INPUT MATERIAL >>
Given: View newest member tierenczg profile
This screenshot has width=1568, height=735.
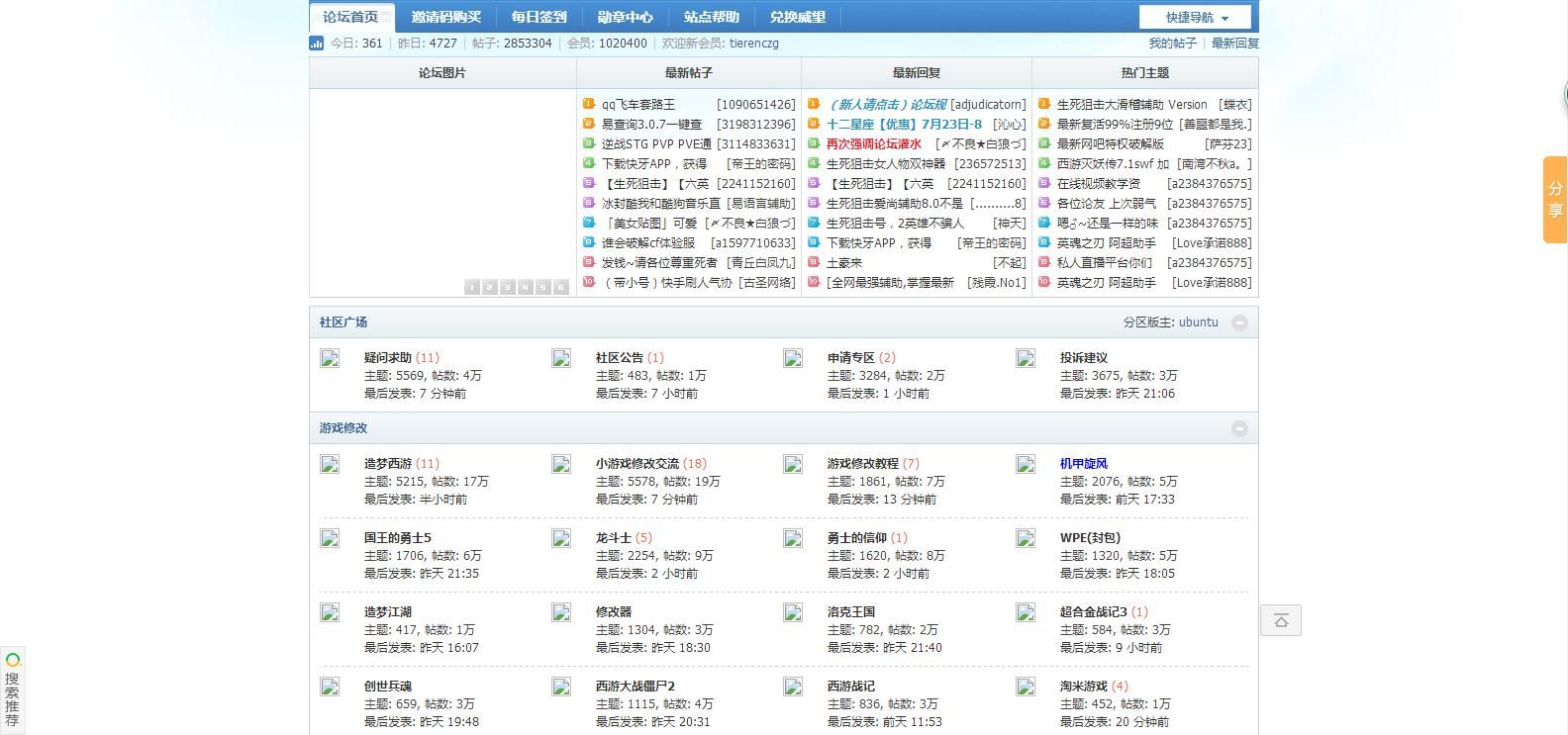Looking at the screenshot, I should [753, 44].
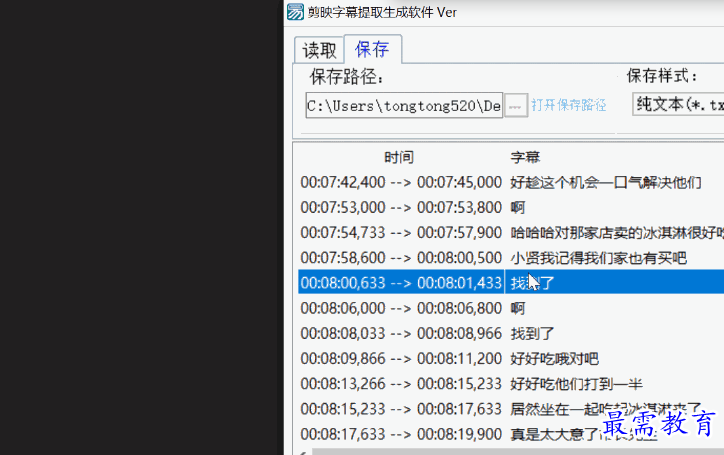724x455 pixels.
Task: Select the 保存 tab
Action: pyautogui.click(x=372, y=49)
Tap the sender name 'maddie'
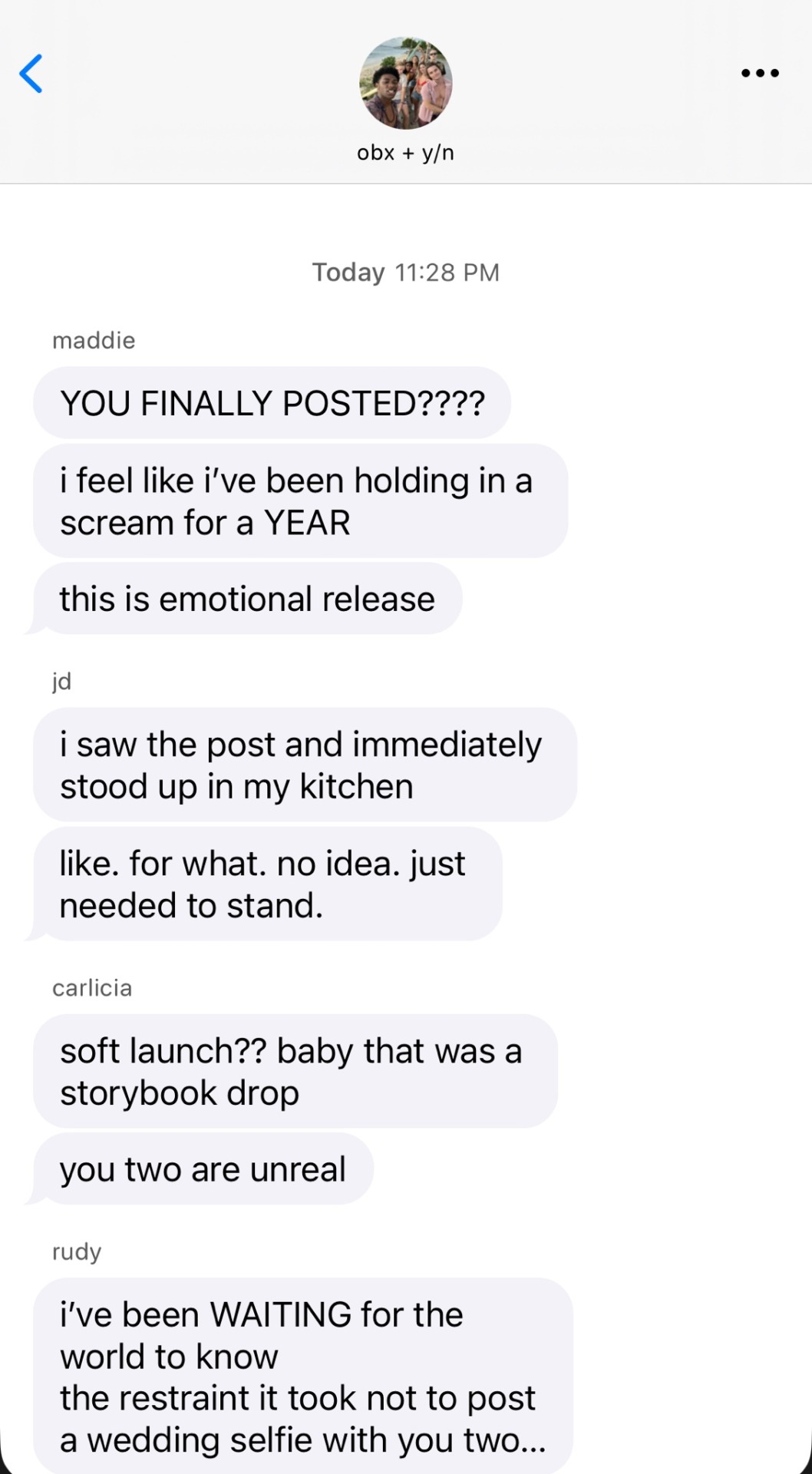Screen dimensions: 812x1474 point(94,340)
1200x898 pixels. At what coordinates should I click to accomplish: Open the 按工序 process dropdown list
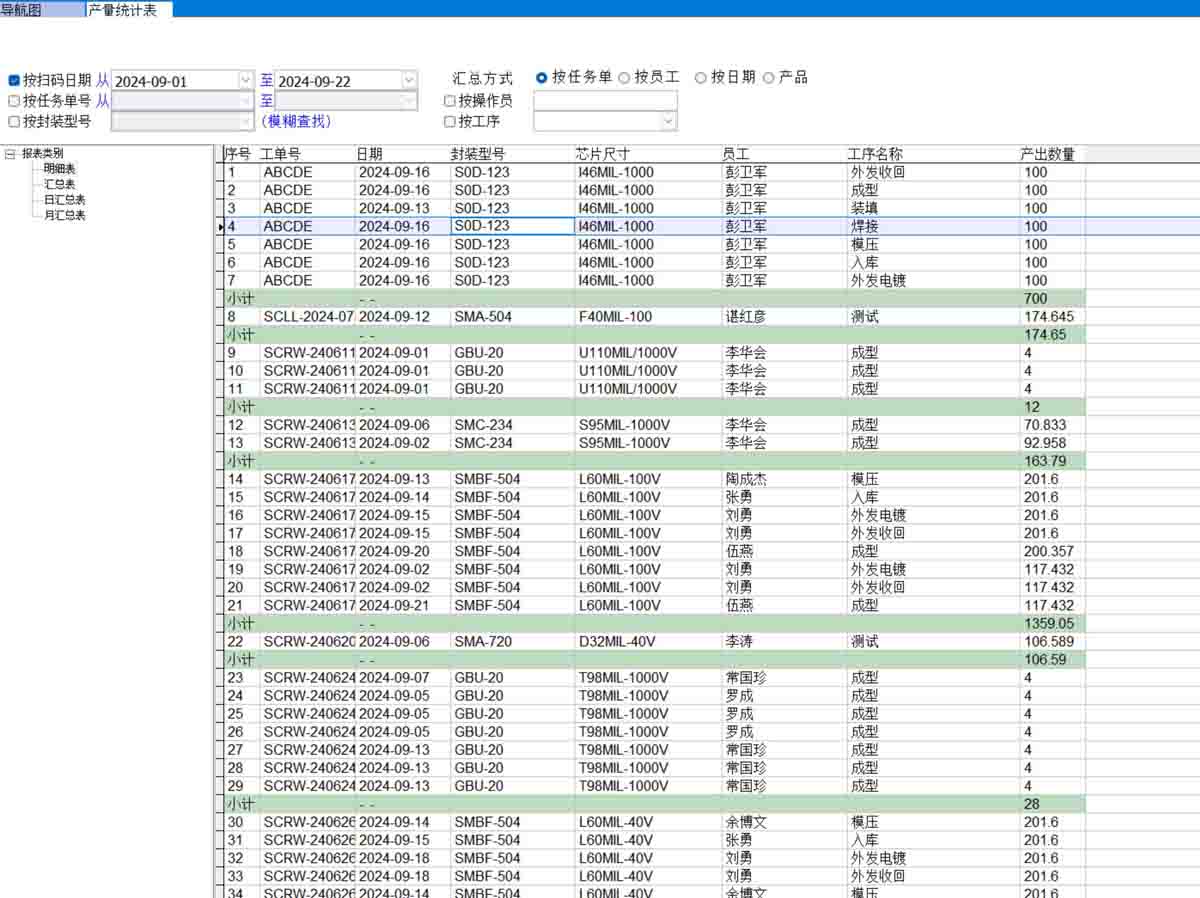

TASK PROMPT >> All that is needed is an exact copy of the entries above, minus the pictures.

WRITTEN ANSWER >>
Given: View newest member tierenczg profile
This screenshot has width=1568, height=735.
Looking at the screenshot, I should [753, 44].
724x455 pixels.
Task: Select the 保存 tab
Action: pyautogui.click(x=372, y=49)
Tap the sender name 'maddie'
Screen dimensions: 812x1474 point(94,340)
1200x898 pixels. At what coordinates should I click to accomplish: Open the 按工序 process dropdown list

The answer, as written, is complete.